European Journal of Rheumatology
Case Report

Presentation of three cases followed up with a diagnosis of Felty syndrome


Department of Rheumatology, Kocaeli University Faculty of Medicine, Kocaeli, Turkey


Department of Internal Medicine, Sakarya Training and Research Hospital, Sakarya, Turkey


Department of Internal Medicine, Kocaeli University Faculty of Medicine, Kocaeli, Turkey

Eur J Rheumatol 2014; 1: 120-122
DOI: 10.5152/eurjrheumatol.2014.026
Read: 2543 Downloads: 1248 Published: 03 September 2019


An effective treatment strategy for Felty syndrome (FS) has not been developed so far. In this article, three cases with FS, who responded to different treatment modalities, have been presented. Case 1 was a 52-year-old male patient who initially received methotrexate, and then, he was switched to granulocyte colony-stimulating factor (G-CSF) and cyclosporine treatment when his neutropenia was further deteriorated. The patient needed monthly doses of G-CSF for nearly 6 months, and his steroid dose was increased. Afterwards, his neutropenia improved with cyclosporine, methotrexate, and hydroxychloroquine combination treatment.
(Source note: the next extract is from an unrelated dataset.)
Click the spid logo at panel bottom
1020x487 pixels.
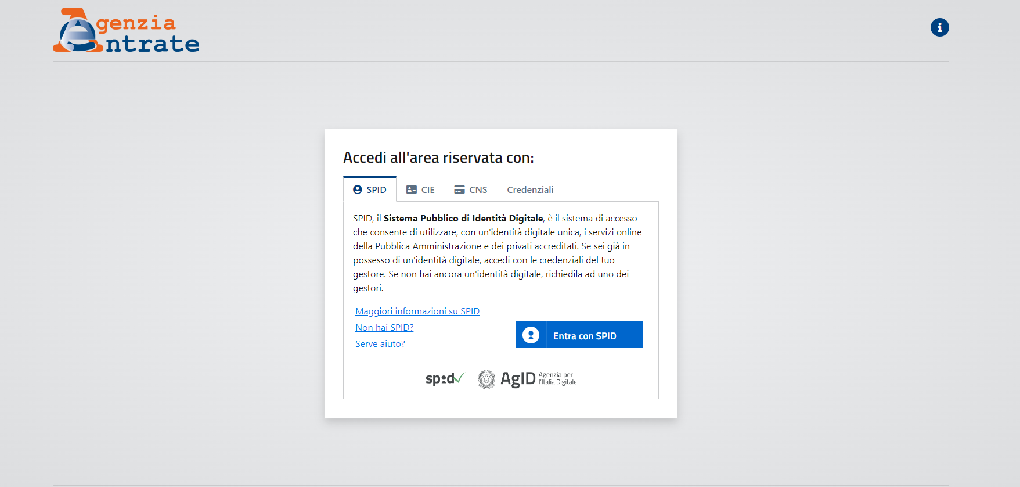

Case 2 was a 78-year-old female patient who was started on leflunomide, hydroxychloroquine, and 60 mg methylprednisolone. Case 3 was a 69-year-old female patient who was first treated with 32 mg methylprednisolone, G-CSF, and then with cyclosporine. Neutropenia of both patients improved, and their health status normalized at 2 months. Different treatment strategies have been tried for the management of FS; disease-modifying anti-rheumatic drugs have been used successfully alone or in combination with G-CSF. As seen in the last case, it should be kept in mind that patients can present predominantly with symptoms of infection or hematologic disorders.